Each record should be returned exactly as it is written.

• **Extracted data**
-.-.-
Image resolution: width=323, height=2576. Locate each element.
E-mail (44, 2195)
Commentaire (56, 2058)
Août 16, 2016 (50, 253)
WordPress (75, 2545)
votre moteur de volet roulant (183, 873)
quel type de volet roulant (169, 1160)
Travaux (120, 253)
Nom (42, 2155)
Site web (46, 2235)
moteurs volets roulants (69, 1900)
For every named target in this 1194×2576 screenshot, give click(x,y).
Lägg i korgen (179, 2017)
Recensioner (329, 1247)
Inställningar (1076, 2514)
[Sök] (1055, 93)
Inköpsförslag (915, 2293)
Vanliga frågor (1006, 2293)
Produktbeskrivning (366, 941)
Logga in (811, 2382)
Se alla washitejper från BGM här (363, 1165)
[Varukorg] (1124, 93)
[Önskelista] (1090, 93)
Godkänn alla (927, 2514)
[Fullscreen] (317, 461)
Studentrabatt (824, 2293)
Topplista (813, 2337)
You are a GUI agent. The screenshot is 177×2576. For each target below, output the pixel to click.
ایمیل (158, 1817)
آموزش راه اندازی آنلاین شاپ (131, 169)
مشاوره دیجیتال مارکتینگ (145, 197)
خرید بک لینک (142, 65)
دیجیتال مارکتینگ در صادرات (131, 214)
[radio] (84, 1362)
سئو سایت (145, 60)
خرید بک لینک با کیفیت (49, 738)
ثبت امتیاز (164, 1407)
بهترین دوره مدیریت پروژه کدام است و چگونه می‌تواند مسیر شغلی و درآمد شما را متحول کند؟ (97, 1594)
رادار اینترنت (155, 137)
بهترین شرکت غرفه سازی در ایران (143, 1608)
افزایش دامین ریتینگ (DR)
-.-.-
• **Answer section**
Image resolution: width=323, height=2576. Locate each element.
E-mail (44, 2195)
Commentaire (56, 2058)
Août 16, 2016 (50, 253)
WordPress (75, 2545)
votre moteur de volet roulant (183, 873)
quel type de volet roulant (169, 1160)
Travaux (120, 253)
Nom (42, 2155)
Site web (46, 2235)
moteurs volets roulants (69, 1900)
For every named target in this 1194×2576 screenshot, give click(x,y).
Lägg i korgen (179, 2017)
Recensioner (329, 1247)
Inställningar (1076, 2514)
[Sök] (1055, 93)
Inköpsförslag (915, 2293)
Vanliga frågor (1006, 2293)
Produktbeskrivning (366, 941)
Logga in (811, 2382)
Se alla washitejper från BGM här (363, 1165)
[Varukorg] (1124, 93)
[Önskelista] (1090, 93)
Godkänn alla (927, 2514)
[Fullscreen] (317, 461)
Studentrabatt (824, 2293)
Topplista (813, 2337)
You are a GUI agent. The screenshot is 177×2576. For each target below, output the pixel to click.
ایمیل (158, 1817)
آموزش راه اندازی آنلاین شاپ (131, 169)
مشاوره دیجیتال مارکتینگ (145, 197)
خرید بک لینک (142, 65)
دیجیتال مارکتینگ در صادرات (131, 214)
[radio] (84, 1362)
سئو سایت (145, 60)
خرید بک لینک با کیفیت (49, 738)
ثبت امتیاز (164, 1407)
بهترین دوره مدیریت پروژه کدام است و چگونه می‌تواند مسیر شغلی و درآمد شما را متحول کند؟ (97, 1594)
رادار اینترنت (155, 137)
بهترین شرکت غرفه سازی در ایران (143, 1608)
افزایش دامین ریتینگ (DR)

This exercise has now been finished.